## Problem details
Below are entries. Reproduce exactly the lines between the line holding "Open the GIF picker icon" and the line holding "Task: Click the green bar at bottom-left edge", inclusive, and only those.
*** Opening of Given data ***
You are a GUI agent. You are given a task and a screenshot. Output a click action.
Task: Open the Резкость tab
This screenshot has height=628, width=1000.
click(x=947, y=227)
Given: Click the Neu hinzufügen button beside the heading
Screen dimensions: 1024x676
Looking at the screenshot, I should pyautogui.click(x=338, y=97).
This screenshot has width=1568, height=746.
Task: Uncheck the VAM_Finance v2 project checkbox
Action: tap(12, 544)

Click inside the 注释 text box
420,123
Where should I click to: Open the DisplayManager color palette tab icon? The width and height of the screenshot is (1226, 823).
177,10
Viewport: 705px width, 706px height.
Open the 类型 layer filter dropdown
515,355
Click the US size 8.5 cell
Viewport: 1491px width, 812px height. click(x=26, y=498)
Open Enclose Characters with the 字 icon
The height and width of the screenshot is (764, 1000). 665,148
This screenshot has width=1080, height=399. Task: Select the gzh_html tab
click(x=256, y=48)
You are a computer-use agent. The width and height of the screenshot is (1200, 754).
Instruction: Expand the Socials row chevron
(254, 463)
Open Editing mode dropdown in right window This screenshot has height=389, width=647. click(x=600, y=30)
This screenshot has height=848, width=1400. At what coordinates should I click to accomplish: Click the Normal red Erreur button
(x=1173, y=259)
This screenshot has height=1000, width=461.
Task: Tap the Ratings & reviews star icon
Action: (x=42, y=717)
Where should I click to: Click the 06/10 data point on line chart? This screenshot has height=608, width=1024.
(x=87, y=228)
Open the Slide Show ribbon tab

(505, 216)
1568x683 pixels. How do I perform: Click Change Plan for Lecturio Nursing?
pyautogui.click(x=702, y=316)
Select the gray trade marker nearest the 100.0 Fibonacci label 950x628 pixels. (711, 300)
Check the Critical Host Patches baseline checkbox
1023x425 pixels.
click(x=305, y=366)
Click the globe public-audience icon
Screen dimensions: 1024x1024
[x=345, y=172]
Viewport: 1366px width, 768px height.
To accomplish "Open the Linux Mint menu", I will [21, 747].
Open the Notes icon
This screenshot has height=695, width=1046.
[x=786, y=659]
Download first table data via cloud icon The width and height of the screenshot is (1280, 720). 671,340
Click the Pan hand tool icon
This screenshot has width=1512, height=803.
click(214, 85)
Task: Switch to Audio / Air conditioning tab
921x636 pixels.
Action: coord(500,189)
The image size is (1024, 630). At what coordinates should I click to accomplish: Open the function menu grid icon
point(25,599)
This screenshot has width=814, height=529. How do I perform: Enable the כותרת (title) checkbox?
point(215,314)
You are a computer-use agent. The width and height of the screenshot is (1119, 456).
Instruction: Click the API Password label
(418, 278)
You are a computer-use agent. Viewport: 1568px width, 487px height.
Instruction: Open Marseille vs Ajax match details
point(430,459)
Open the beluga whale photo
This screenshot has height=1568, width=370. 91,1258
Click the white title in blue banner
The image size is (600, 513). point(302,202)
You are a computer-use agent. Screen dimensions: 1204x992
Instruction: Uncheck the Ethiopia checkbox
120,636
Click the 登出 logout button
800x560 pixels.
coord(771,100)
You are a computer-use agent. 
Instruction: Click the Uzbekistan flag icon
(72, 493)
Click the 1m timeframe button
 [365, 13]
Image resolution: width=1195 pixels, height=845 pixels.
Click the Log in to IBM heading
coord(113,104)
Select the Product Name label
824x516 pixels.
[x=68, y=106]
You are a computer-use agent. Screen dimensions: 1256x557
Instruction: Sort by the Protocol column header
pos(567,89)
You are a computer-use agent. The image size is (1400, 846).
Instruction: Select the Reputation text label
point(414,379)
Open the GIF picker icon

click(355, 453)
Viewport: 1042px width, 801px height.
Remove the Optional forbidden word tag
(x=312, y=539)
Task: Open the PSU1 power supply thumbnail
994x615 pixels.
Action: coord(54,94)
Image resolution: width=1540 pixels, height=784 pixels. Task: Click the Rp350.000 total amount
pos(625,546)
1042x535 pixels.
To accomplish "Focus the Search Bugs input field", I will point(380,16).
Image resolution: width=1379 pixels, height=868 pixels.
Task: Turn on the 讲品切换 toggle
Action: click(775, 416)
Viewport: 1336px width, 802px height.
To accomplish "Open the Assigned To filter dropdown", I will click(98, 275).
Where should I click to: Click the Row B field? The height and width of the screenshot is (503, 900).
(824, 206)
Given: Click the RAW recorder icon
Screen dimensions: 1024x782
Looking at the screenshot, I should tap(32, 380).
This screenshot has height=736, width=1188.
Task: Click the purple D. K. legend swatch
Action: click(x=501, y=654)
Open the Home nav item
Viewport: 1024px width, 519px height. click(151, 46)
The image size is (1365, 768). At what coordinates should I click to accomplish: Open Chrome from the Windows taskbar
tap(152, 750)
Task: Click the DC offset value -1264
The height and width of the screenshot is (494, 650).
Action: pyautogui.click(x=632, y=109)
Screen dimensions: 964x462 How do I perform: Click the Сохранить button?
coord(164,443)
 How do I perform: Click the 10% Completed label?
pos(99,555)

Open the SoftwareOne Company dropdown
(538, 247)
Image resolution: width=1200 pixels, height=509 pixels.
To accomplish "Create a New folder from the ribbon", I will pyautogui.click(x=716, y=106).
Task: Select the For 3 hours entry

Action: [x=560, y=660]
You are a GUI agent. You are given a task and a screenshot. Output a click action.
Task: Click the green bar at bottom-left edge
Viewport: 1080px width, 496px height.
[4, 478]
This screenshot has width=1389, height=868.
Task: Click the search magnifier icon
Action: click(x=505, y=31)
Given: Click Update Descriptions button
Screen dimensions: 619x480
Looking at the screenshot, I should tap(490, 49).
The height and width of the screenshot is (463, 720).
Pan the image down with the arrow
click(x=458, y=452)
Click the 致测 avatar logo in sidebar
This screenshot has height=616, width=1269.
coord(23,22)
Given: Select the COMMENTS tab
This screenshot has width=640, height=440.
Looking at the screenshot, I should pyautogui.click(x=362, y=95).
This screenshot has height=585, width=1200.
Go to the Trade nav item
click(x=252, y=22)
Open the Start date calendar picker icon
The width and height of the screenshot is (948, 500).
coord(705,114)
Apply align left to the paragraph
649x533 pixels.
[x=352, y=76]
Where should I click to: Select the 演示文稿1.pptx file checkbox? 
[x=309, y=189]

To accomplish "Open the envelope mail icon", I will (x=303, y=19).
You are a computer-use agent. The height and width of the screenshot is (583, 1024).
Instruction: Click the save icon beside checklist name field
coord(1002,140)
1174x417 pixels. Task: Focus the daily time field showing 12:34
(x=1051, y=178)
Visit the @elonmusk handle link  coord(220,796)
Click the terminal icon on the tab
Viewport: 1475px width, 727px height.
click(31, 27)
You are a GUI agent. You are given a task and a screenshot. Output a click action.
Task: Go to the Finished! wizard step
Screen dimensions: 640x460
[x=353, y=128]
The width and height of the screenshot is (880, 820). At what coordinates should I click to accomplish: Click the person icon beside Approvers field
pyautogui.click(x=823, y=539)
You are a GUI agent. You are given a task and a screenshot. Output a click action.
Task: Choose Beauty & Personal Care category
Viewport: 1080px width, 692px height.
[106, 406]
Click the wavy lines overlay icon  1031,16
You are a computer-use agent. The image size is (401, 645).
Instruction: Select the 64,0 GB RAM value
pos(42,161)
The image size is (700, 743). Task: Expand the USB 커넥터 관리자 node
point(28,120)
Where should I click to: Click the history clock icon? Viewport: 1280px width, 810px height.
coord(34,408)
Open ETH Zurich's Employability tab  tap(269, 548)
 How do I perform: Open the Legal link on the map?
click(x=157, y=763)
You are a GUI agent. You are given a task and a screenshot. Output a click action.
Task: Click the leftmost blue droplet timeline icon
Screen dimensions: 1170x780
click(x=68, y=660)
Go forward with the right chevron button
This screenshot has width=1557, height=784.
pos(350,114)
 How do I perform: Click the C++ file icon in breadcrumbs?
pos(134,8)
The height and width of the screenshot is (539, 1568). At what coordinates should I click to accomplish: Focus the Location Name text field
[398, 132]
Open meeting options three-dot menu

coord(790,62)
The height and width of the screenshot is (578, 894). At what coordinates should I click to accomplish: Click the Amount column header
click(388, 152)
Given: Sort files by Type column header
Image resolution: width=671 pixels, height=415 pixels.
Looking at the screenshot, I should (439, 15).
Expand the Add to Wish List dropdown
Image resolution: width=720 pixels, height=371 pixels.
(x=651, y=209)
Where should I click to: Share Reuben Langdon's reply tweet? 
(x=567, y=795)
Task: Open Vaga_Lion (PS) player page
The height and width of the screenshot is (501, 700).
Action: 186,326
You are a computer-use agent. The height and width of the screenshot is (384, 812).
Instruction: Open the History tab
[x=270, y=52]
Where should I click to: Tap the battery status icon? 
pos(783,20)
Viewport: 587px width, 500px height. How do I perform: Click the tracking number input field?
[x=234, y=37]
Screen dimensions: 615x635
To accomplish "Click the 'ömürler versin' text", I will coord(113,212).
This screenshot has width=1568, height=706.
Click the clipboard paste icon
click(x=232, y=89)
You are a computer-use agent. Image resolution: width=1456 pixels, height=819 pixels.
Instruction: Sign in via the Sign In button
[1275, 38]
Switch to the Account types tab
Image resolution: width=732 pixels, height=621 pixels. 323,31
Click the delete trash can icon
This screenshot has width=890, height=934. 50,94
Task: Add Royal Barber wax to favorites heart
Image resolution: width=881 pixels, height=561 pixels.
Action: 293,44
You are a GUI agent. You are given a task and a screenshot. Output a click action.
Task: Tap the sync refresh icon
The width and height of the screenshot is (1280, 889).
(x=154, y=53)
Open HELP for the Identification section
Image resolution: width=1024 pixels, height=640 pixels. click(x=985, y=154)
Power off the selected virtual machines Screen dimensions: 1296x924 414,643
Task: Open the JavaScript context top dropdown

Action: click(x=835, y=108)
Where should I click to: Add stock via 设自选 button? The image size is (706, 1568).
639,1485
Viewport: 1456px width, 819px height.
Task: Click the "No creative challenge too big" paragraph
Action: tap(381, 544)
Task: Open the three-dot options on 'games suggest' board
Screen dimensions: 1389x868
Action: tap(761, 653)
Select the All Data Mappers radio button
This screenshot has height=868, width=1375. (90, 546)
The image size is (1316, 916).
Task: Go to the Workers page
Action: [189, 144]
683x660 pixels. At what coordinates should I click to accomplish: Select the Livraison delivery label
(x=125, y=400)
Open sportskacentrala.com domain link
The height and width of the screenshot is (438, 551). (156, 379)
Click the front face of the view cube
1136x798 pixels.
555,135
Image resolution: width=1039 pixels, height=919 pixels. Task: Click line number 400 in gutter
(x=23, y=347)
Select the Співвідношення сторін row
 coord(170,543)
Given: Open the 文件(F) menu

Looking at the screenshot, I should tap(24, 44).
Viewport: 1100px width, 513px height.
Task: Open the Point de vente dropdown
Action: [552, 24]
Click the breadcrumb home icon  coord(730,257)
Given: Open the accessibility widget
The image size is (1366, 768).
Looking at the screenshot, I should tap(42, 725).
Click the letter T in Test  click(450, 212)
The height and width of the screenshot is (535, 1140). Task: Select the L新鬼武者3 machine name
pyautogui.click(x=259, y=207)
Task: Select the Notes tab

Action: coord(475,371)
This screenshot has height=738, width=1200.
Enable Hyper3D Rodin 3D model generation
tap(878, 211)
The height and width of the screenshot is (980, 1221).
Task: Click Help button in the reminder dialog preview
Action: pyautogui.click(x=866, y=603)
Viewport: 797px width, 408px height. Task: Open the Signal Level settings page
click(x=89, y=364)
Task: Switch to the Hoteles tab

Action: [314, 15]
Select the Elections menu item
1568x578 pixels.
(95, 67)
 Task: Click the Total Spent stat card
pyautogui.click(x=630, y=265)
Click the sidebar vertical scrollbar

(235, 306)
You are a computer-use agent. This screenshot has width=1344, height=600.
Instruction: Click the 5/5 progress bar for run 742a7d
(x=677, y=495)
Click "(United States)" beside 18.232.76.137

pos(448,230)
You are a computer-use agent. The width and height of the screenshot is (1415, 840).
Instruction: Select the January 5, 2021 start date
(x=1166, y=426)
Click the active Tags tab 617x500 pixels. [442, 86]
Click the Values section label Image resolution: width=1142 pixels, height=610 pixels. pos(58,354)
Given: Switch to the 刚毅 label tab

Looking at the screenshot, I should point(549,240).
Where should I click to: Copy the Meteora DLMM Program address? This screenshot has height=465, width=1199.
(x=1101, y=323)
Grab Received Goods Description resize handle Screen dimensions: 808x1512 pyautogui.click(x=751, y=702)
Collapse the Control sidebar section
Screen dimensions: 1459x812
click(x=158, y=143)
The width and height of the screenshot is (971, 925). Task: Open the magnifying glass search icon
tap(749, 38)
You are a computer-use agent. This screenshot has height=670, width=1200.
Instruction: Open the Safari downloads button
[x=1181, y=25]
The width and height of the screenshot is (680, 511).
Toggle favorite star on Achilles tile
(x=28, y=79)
*** Close of Given data ***
## Solution to this problem
Open the GIF picker icon

click(355, 453)
Viewport: 1042px width, 801px height.
Remove the Optional forbidden word tag
(x=312, y=539)
Task: Open the PSU1 power supply thumbnail
994x615 pixels.
Action: coord(54,94)
Image resolution: width=1540 pixels, height=784 pixels. Task: Click the Rp350.000 total amount
pos(625,546)
1042x535 pixels.
To accomplish "Focus the Search Bugs input field", I will point(380,16).
Image resolution: width=1379 pixels, height=868 pixels.
Task: Turn on the 讲品切换 toggle
Action: click(775, 416)
Viewport: 1336px width, 802px height.
To accomplish "Open the Assigned To filter dropdown", I will click(98, 275).
Where should I click to: Click the Row B field? The height and width of the screenshot is (503, 900).
(824, 206)
Given: Click the RAW recorder icon
Screen dimensions: 1024x782
Looking at the screenshot, I should tap(32, 380).
This screenshot has height=736, width=1188.
Task: Click the purple D. K. legend swatch
Action: click(x=501, y=654)
Open the Home nav item
Viewport: 1024px width, 519px height. click(151, 46)
The image size is (1365, 768). At what coordinates should I click to accomplish: Open Chrome from the Windows taskbar
tap(152, 750)
Task: Click the DC offset value -1264
The height and width of the screenshot is (494, 650).
Action: pyautogui.click(x=632, y=109)
Screen dimensions: 964x462 How do I perform: Click the Сохранить button?
coord(164,443)
 How do I perform: Click the 10% Completed label?
pos(99,555)

Open the SoftwareOne Company dropdown
(538, 247)
Image resolution: width=1200 pixels, height=509 pixels.
To accomplish "Create a New folder from the ribbon", I will pyautogui.click(x=716, y=106).
Task: Select the For 3 hours entry

Action: [x=560, y=660]
You are a GUI agent. You are given a task and a screenshot. Output a click action.
Task: Click the green bar at bottom-left edge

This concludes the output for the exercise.